Available approximately 2 months after Initial Report

Available approximately 4 months after Initial Report

 

 

Tester Biographical Information

Name: Tim Coughlin
Gender: Male
Height: 5 ft 11 in (1.8 m)
Weight: 190 lb (82 kg)
Age: 45
Email: TCoug7<at>yahoo<dot>com
Test Location: Western New York, Northern Pennsylvania, Adirondack Mountains
State: New York
Country: United States

Backpacking Background:

I have been an active backpacker for 29 years, with experience hiking in many parts of the continental United States and Canada. Most of my time is spent in the Northeast, especially the Adirondack region of New York State. I practice lightweight and ultralight philosophies when backpacking. Iím a seasoned veteran to three-season backpacking, and have been expanding my experience outdoors to include winter backpacking. I am an avid four-season dayhiker. 

Product Information

Name: Chinkapin X65 
Model Number: 8540-601
Manufacturer: Coleman
Web Site:

http://www.coleman.com/

Date of Manufacture: 2007
Type: Internal Frame Backpack
Listed Volume Capacity:

2947 - 4440 cu in (48 - 73 L)

Listed Pack Weight:

4 lb 2 oz (1.87 kg)

Measured Pack Weight:

4 lb 3 oz (1.90 kg)

Color: Monochromatic (Black and White with bright Lime Green Highlights)
Warranty:

* Lifetime (see below)

MSRP: $169.00 - US currency
* "The Coleman Company, Inc ("Coleman") warrants the original retail purchaser that for the period you own this product, it will be free from defects in materials and workmanship.  Coleman, at its option, will repair or replace this product or any component of the product found to be defective during the warranty period.  Replacement will be made with a new or remanufactured product or component.  If the product is no longer available, replacement may be made with a similar product of equal or greater value.  This is your exclusive warranty." - from the Coleman hangtag booklet that came attached to the pack.

Other Options Available

Model

Color

Gender Available

8540-603

Black

Male

8540-606

Red

Male

8541-606

Red

Female

Materials:
    • HDPE (plastic) framesheet with two Type 6061 aluminum stays
    • Closed cell foam used in key places - shoulder straps, hip belt, back padding
    • 3D Spacer Mesh on all body contact areas
    • Pack Body - 210 Denier diamond ripstop, pu coated with silicone finish
    • High Wear Areas - 410 Denier nylon packcloth
    • Pack Bottom - 1000 Denier nylon
    • Hypalon Inserts and Overlays - slide on sternum strap
    • Stretch Mesh Side Water Pockets
    • Waterproof Zippers
Features:
    • Men's and Women's shoulder harness available for any model pack
    • Removable hipbelt comes in three sizes
    • Removable top lid - along with hipbelt converts to lumbar pack
    • Pack is waterproof
    • Adjustable harness system allows continuous lumbar adjustment over range from 14 - 21 in ( cm)

_ _ _ _ _

- Work to be completed: Rewrite the stretch of the backpack report from "Product Information" through "(48 - 73 L)", swapping "Internal Frame Backpack" for "External Frame Backpack". Rely on nothing but the backpack report for your answers.

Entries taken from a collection

_ _ _ _ _

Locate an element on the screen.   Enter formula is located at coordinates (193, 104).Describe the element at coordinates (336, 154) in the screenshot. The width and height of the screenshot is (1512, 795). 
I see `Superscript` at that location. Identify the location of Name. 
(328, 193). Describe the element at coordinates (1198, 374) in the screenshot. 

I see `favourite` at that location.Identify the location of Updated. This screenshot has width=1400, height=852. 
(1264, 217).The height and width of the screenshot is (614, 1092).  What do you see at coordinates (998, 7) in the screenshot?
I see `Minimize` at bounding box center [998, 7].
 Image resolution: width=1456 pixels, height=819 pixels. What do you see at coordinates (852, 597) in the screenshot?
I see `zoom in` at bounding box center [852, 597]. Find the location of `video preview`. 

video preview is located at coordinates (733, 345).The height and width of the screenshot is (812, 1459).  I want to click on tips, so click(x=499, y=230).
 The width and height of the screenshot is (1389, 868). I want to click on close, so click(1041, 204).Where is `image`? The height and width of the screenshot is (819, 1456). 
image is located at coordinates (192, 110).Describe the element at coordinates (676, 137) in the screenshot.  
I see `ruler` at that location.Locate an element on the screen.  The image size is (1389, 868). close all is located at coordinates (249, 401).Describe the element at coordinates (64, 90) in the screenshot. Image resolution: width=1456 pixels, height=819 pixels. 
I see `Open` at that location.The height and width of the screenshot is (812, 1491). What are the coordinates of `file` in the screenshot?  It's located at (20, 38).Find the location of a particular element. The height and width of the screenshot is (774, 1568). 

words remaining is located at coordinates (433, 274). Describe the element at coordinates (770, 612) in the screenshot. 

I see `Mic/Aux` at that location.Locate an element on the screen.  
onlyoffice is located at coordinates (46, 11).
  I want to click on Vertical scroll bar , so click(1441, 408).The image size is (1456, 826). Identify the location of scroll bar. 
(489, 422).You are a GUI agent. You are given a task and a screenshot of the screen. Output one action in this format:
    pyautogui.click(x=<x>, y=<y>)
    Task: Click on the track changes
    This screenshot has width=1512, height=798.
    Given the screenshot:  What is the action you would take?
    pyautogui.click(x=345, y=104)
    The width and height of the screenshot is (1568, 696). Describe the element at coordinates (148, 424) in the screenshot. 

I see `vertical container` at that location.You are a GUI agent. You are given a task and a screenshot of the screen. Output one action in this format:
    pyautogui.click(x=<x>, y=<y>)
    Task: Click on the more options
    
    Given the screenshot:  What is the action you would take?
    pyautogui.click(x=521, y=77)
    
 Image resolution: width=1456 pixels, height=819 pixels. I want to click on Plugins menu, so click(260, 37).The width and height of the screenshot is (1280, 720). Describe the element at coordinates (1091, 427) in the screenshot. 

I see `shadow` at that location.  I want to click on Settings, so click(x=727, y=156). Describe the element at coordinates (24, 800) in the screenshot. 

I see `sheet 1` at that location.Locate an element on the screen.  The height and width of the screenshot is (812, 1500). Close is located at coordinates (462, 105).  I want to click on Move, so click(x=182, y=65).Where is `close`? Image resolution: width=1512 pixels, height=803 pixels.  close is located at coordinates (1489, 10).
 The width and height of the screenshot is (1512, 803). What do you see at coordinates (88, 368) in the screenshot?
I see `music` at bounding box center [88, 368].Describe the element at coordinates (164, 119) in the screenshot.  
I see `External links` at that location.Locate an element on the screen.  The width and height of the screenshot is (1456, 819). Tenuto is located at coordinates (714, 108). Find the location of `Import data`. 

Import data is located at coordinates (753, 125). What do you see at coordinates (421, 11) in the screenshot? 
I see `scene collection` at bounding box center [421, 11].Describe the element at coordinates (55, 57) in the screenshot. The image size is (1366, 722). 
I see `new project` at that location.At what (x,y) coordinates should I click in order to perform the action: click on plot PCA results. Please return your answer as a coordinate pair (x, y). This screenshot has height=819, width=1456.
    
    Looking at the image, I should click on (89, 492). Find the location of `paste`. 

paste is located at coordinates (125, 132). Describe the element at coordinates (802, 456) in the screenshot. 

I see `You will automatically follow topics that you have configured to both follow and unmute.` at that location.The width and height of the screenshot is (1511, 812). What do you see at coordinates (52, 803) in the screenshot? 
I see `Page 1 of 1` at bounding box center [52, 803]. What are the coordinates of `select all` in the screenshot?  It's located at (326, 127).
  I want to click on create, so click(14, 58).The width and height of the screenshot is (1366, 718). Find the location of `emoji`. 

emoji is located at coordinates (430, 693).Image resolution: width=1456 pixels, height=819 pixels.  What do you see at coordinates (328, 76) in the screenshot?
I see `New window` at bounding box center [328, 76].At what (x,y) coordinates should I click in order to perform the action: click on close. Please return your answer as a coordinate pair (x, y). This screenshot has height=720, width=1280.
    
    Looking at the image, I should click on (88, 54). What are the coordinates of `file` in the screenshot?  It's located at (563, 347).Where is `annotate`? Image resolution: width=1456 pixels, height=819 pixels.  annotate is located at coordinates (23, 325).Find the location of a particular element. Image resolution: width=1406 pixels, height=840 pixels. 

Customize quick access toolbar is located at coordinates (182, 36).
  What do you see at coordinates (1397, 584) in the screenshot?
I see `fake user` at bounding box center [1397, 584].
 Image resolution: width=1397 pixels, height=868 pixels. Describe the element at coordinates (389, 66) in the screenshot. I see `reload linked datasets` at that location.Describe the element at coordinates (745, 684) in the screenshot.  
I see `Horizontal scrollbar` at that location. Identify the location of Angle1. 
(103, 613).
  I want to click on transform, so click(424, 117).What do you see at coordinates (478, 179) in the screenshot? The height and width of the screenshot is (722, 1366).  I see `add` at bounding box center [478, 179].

_ _ _ _ _

- Written solution:
Product Information

Name: Chinkapin X65 
Model Number: 8540-601
Manufacturer: Coleman
Web Site:

http://www.coleman.com/

Date of Manufacture: 2007
Type: External Frame Backpack
Listed Volume Capacity:

2947 - 4440 cu in (48 - 73 L)